Screenshot grounding data
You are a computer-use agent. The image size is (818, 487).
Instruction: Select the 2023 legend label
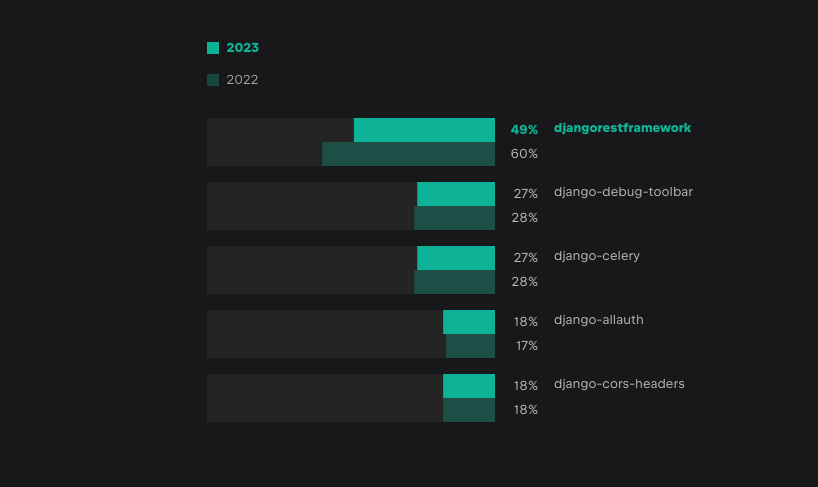tap(242, 48)
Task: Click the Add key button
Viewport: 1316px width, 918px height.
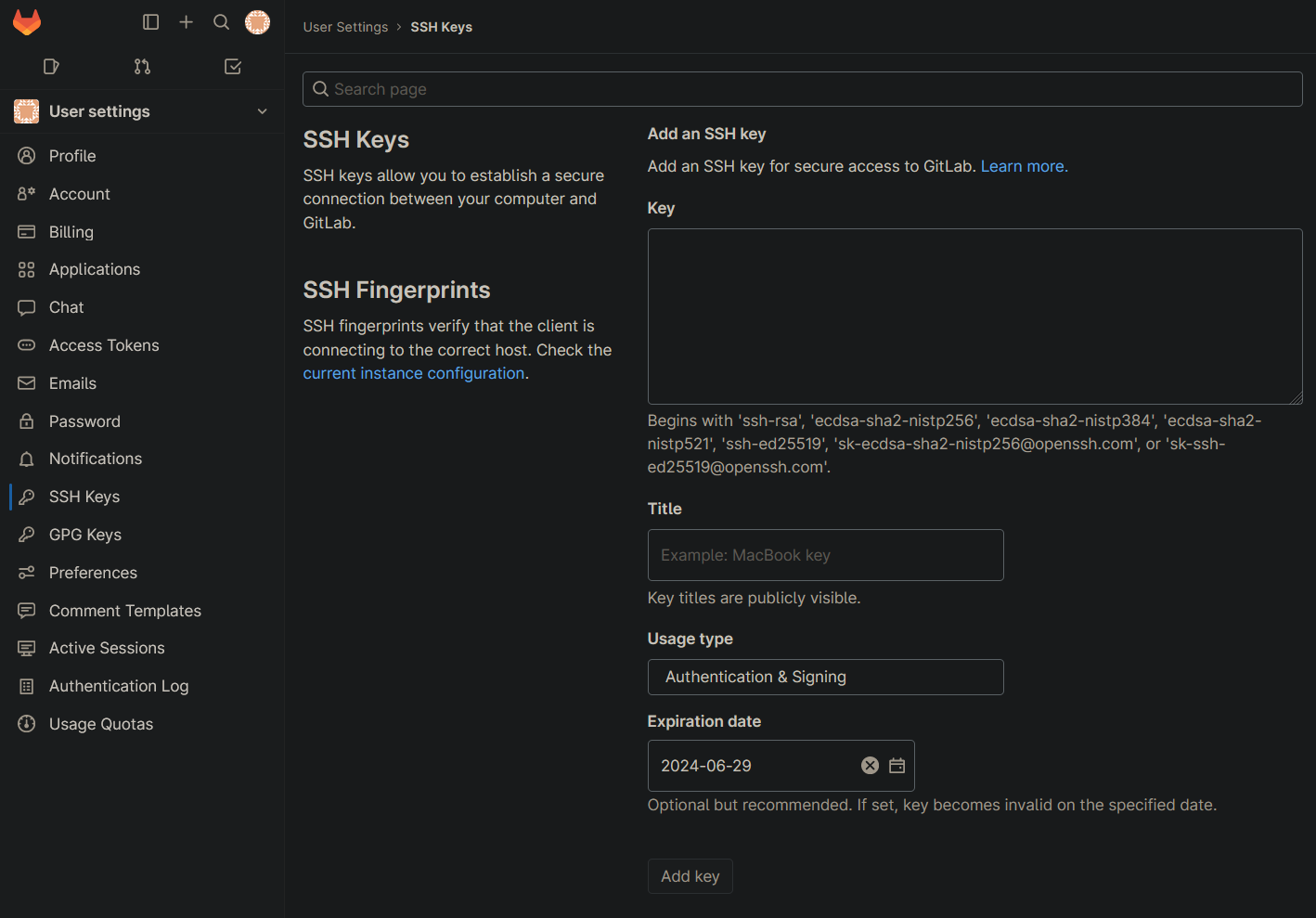Action: pos(690,876)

ACTION ITEM >>
Set down every record exactly, without the pictures.

EXERCISE RESULT >>
You are a computer-use agent. The image size is (818, 487).
Instruction: Select the 2023 legend label
tap(242, 48)
Task: Click the Add key button
Viewport: 1316px width, 918px height.
Action: pos(690,876)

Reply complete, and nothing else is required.